Now that nrpe is installed on the primary Nagios server, and our new host and host service is configured, we can reload nagios service:
/etc/init.d/nagios reload
Web Interface
With the configuration read, you should now be able to access the web interface of Nagios. Under the Service Detail link you should see both the new remote host and the server/service we have setup to monitor. It is likely in an Unknown State at this time as the service has not been checked yet.
According to our service definition above, this service will be checked once every five minutes. If all has gone well, we should see the green in less than 5 minutes, which confirms proper installation and configuration of NRPE. In failure the service will go into a Soft State for two additional minutes. Once a Hard Failure state is achieved, you will see red and you should be able to check your Nagios log file in nagios/var/nagios.log for further information.
There are a lot of moving parts with this project so it is best to focus on a single server and a single service. Once you have a service properly configured it is a short step to configure the next service. Simply copy the service object created above and change the nrpe_check!'command_issued'.
What You Can Do
Many things can be monitored with NRPE that can not be monitored remotely by Nagios without NRPE. These include:
- Disk space
- Zombie processes
- Number of shell users
- Total processes
- Load average
And any thing else that doesn't run as a public service on the server.
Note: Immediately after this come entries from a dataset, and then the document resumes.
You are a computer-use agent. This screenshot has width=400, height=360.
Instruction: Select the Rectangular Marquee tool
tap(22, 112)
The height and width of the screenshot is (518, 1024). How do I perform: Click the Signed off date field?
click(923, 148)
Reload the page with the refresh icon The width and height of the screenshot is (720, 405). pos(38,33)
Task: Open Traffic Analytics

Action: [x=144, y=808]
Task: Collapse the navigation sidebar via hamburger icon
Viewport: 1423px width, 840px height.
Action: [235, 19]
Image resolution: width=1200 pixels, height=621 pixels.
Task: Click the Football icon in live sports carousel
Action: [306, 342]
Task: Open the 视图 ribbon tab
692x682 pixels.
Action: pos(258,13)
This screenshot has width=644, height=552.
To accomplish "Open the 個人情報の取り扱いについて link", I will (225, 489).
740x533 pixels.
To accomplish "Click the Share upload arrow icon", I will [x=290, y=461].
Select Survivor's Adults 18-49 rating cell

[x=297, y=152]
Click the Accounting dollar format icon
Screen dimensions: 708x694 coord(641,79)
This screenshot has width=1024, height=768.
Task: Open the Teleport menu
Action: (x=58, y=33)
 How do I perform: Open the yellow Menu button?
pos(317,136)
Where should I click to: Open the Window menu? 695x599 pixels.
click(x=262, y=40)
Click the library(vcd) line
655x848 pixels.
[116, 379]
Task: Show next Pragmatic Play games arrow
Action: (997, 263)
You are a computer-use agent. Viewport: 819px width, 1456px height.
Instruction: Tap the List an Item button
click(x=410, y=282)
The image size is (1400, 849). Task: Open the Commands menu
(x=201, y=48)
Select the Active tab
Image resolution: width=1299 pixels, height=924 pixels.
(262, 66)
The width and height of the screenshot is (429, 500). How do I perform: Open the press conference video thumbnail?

Obviously, the advantage to remotely monitoring these server objects in a central location is that a problem may be much more quickly identified. This combined with the previous whitepaper's escalation procedures provide an effective response tool for reactively monitoring remote servers.
Remember, any of the commands that you have in the nagios/libexec folder are available to NRPE. To run these commands on the remote server, you simply need to setup the command in the nrpe.cfg file on the remote server. Here is an example using check_load:
command[check_load]=/usr/local/nagios/libexec/check_load -w 15,10,5 -c 30,25,20
The -w and the -c are the Warn and Critical thresholds.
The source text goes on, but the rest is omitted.